*TO DO*:
(1) Rewrite the passage of the text on doctor-patient conflict between "Around 4 p.m., Li" and "rights for life.", inclusive, replacing "fruit knife" with "kitchen knife".
(2) According to the text on doctor-patient conflict, which drug did doctors refuse to give Li Mengnan for his arthritis?
(3) Write the next part of the text on doctor-patient conflict, starting after its final sentence.

*EXCERPT*:
= = = = =

Doctor-patient conflict
A doctor-patient conflict (医患纠纷) refers to any dispute between medical institutions and patients or patients' relatives. The term includes disputes regarding medical errors or other problems such as a medical fees-default.
Doctor-patient conflicts have been on the rise in recent years, forming a hindrance to China's social stability. It disorders regular hospital on-goings, as well as damages the legitimate rights and interests of medical staff. The proper handling of these disputes, protecting the rights and interests of both the hospital staff and patients as well as making hospitals good places of work have become a top priority in China nowadays.
On March 23, 2012, Li Mengnan, an out-patient with the First Affiliated Hospital of Harbin Medical University, attacked four medical workers with a knife after so-called "misunderstandings" about his treatment program prescribed by doctors. Li was at the time suffering from both inflammatory arthritis as well as tuberculosis.
Doctors suggested first treating the tuberculosis and then the arthritis. They would not administer the drug (Infliximab) for treating arthritis as it could harm, or even kill, the tuberculosis carrier, who unfortunately in this case was convinced doctors were refusing him treatment.
Around 4 p.m., Li bought a fruit knife from a nearby store and returned to the hospital. He stabbed Wang Hao, a 28-year-old hospital intern, to death. Three others suffered injuries. Police arrested him at the hospital around 5 p.m. Found guilty of intentional homicide at the Intermediate People's Court of Harbin, he was sentenced to life-long imprisonment and was deprived of all political rights for life.
"Beijing has concluded 4,311 cases of doctor-patient disputes in the past five years," noted Chi Qiang, president of the Beijing Municipal Higher People's Court, in the 2012 work report on Jan. 26, 2013.

= = = = =

*RECORD EXTRACTS*:
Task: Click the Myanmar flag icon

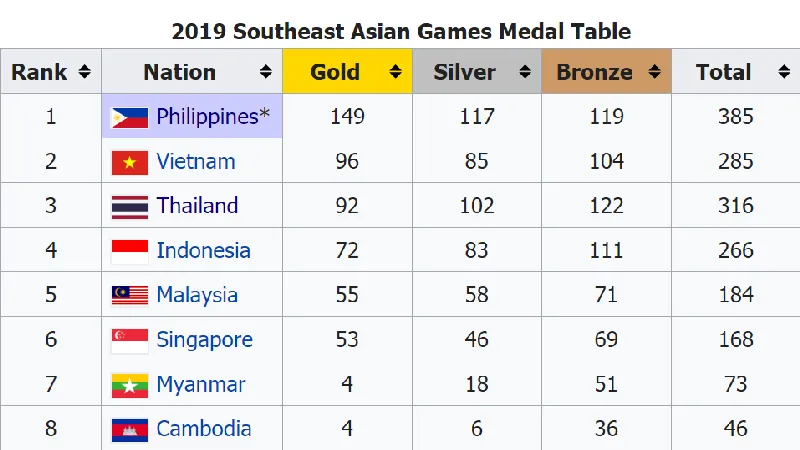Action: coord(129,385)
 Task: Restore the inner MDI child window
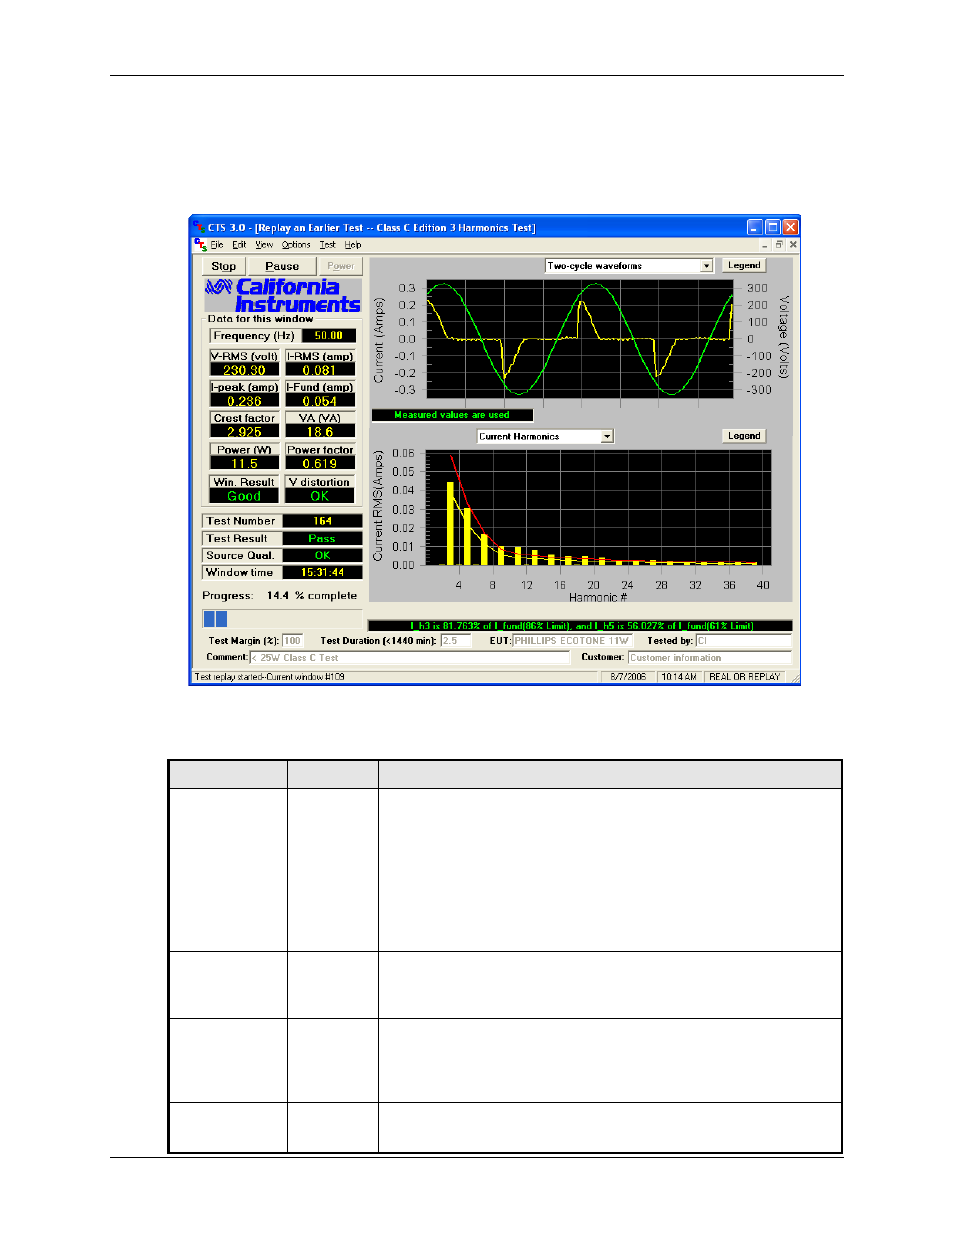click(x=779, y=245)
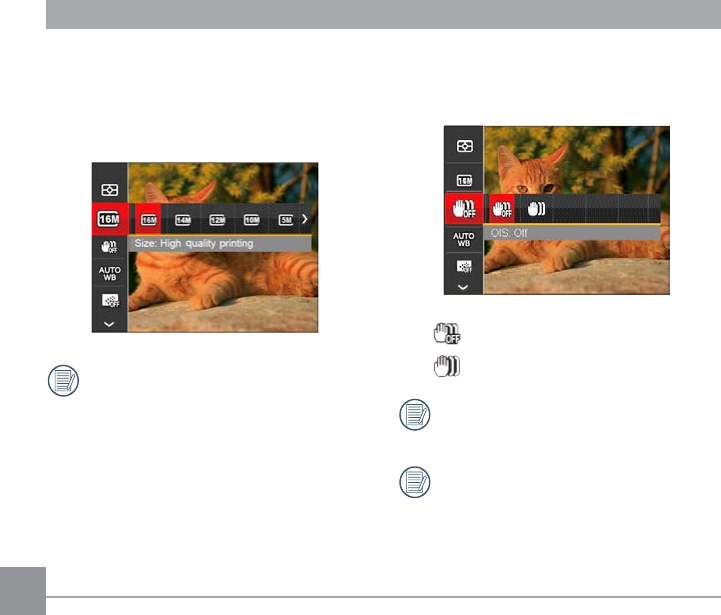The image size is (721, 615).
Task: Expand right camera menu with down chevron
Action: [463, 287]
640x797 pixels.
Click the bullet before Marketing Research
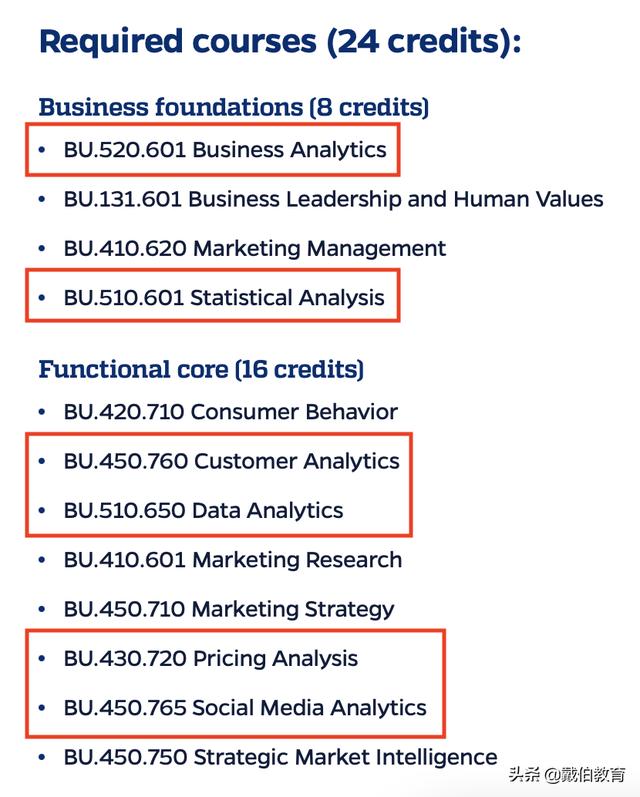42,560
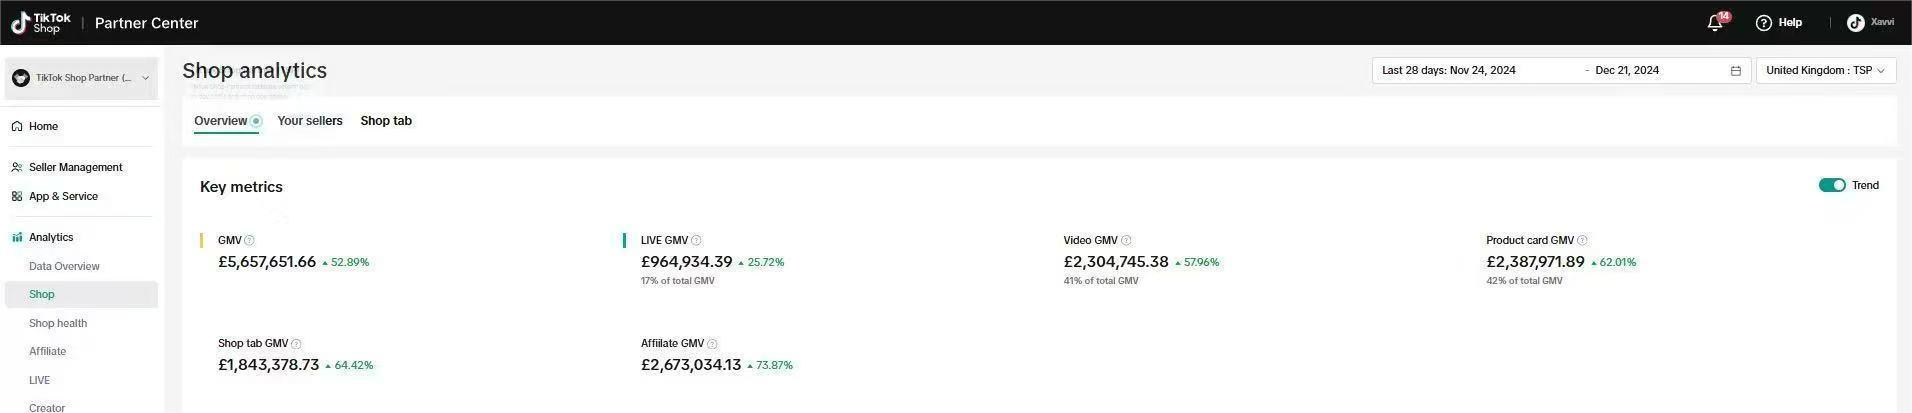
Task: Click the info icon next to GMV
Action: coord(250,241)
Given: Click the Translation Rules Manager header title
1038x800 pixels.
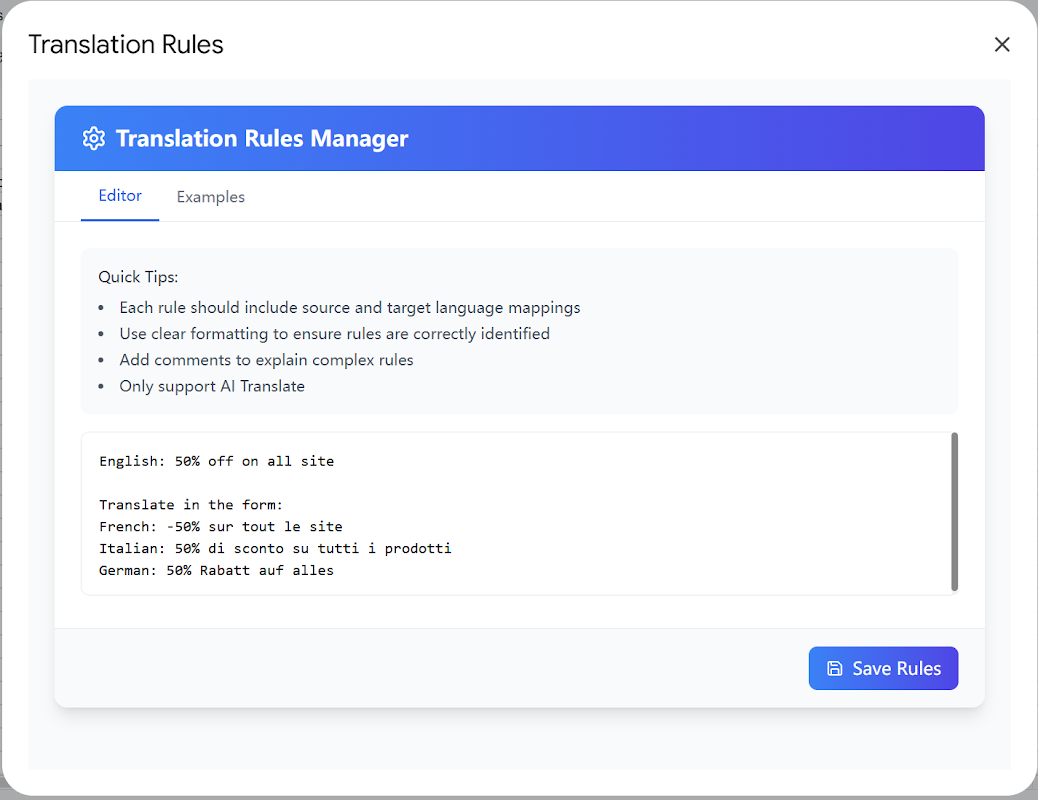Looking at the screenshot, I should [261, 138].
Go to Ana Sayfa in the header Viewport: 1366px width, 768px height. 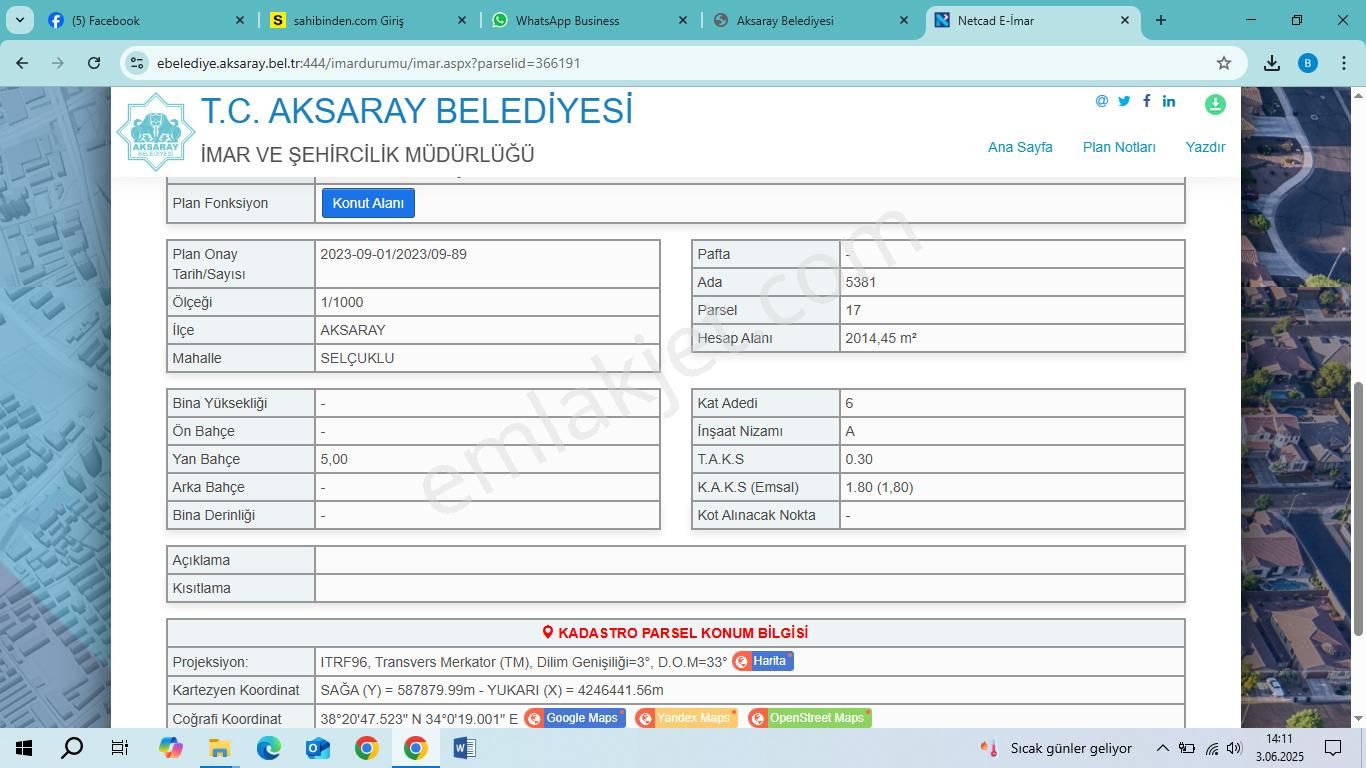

= = = = =

*OUTPUTS BY TASK*:
(1)
Around 4 p.m., Li bought a kitchen knife from a nearby store and returned to the hospital. He stabbed Wang Hao, a 28-year-old hospital intern, to death. Three others suffered injuries. Police arrested him at the hospital around 5 p.m. Found guilty of intentional homicide at the Intermediate People's Court of Harbin, he was sentenced to life-long imprisonment and was deprived of all political rights for life.

(2) Infliximab

(3)
On the one hand, people who pay for medical treatment at their own expense account for a relatively high proportion. Due to a lack of money, some of them are even forced to sell their houses in order to acquire the necessary funds for any further treatment when they have serious or complex diseases. In this scenario, a patient's death may constitute a huge blow to the next-of-kin and therefore conflicts are easily caused.
Meanwhile, some of the medical staff may possess relatively poor communication skills and are more prone to creating misunderstandings between doctors and patients or their relatives. Above and beyond, bad service and a bad attitude can also mean a fuse to ignite conflict.
"First, the government should improve the proportion of medical funding for the development of medical service, gradually establishing a compensation mechanism for health insurance, enhancing the reimbursement proportion of self-paid fees and significantly decreasing the public's medical costs. Then, the medical dispute processing system should be perfected. A third-party mediation mechanism should be introduced and a medical liability insurance system set up," members of Chinese People's Political Consultative Conference suggested.